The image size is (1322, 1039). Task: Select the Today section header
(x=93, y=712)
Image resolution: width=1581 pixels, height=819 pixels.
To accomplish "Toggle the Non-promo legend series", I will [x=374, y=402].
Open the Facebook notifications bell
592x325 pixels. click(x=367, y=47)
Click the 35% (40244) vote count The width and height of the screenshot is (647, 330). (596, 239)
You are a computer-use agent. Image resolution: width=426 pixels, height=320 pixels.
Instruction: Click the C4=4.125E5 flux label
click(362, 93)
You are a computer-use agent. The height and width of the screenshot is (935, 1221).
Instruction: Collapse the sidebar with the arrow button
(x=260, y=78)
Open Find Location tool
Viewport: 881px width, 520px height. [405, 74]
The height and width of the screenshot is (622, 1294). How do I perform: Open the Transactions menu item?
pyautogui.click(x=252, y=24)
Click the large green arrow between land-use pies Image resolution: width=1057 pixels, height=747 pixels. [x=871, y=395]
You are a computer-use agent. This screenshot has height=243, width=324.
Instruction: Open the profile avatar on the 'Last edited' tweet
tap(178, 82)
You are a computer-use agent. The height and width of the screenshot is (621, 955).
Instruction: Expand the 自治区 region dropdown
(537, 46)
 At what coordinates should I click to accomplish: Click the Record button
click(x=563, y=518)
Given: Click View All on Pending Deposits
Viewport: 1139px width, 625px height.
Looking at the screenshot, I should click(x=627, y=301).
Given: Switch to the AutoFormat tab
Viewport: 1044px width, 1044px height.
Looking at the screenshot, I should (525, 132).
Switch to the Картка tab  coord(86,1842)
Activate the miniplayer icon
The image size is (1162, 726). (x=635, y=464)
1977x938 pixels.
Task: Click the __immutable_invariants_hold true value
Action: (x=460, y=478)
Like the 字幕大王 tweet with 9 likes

----------

## What the task asks
Return all of the material above as a JSON array of strings, with one string per line and any blank lines omitted.

## Task solution
[
  "The image size is (1322, 1039). Task: Select the Today section header",
  "(x=93, y=712)",
  "Image resolution: width=1581 pixels, height=819 pixels.",
  "To accomplish \"Toggle the Non-promo legend series\", I will [x=374, y=402].",
  "Open the Facebook notifications bell",
  "592x325 pixels. click(x=367, y=47)",
  "Click the 35% (40244) vote count The width and height of the screenshot is (647, 330). (596, 239)",
  "You are a computer-use agent. Image resolution: width=426 pixels, height=320 pixels.",
  "Instruction: Click the C4=4.125E5 flux label",
  "click(362, 93)",
  "You are a computer-use agent. The height and width of the screenshot is (935, 1221).",
  "Instruction: Collapse the sidebar with the arrow button",
  "(x=260, y=78)",
  "Open Find Location tool",
  "Viewport: 881px width, 520px height. [405, 74]",
  "The height and width of the screenshot is (622, 1294). How do I perform: Open the Transactions menu item?",
  "pyautogui.click(x=252, y=24)",
  "Click the large green arrow between land-use pies Image resolution: width=1057 pixels, height=747 pixels. [x=871, y=395]",
  "You are a computer-use agent. This screenshot has height=243, width=324.",
  "Instruction: Open the profile avatar on the 'Last edited' tweet",
  "tap(178, 82)",
  "You are a computer-use agent. The height and width of the screenshot is (621, 955).",
  "Instruction: Expand the 自治区 region dropdown",
  "(537, 46)",
  " At what coordinates should I click to accomplish: Click the Record button",
  "click(x=563, y=518)",
  "Given: Click View All on Pending Deposits",
  "Viewport: 1139px width, 625px height.",
  "Looking at the screenshot, I should click(x=627, y=301).",
  "Given: Switch to the AutoFormat tab",
  "Viewport: 1044px width, 1044px height.",
  "Looking at the screenshot, I should (525, 132).",
  "Switch to the Картка tab  coord(86,1842)",
  "Activate the miniplayer icon",
  "The image size is (1162, 726). (x=635, y=464)",
  "1977x938 pixels.",
  "Task: Click the __immutable_invariants_hold true value",
  "Action: (x=460, y=478)",
  "Like the 字幕大王 tweet with 9 likes"
]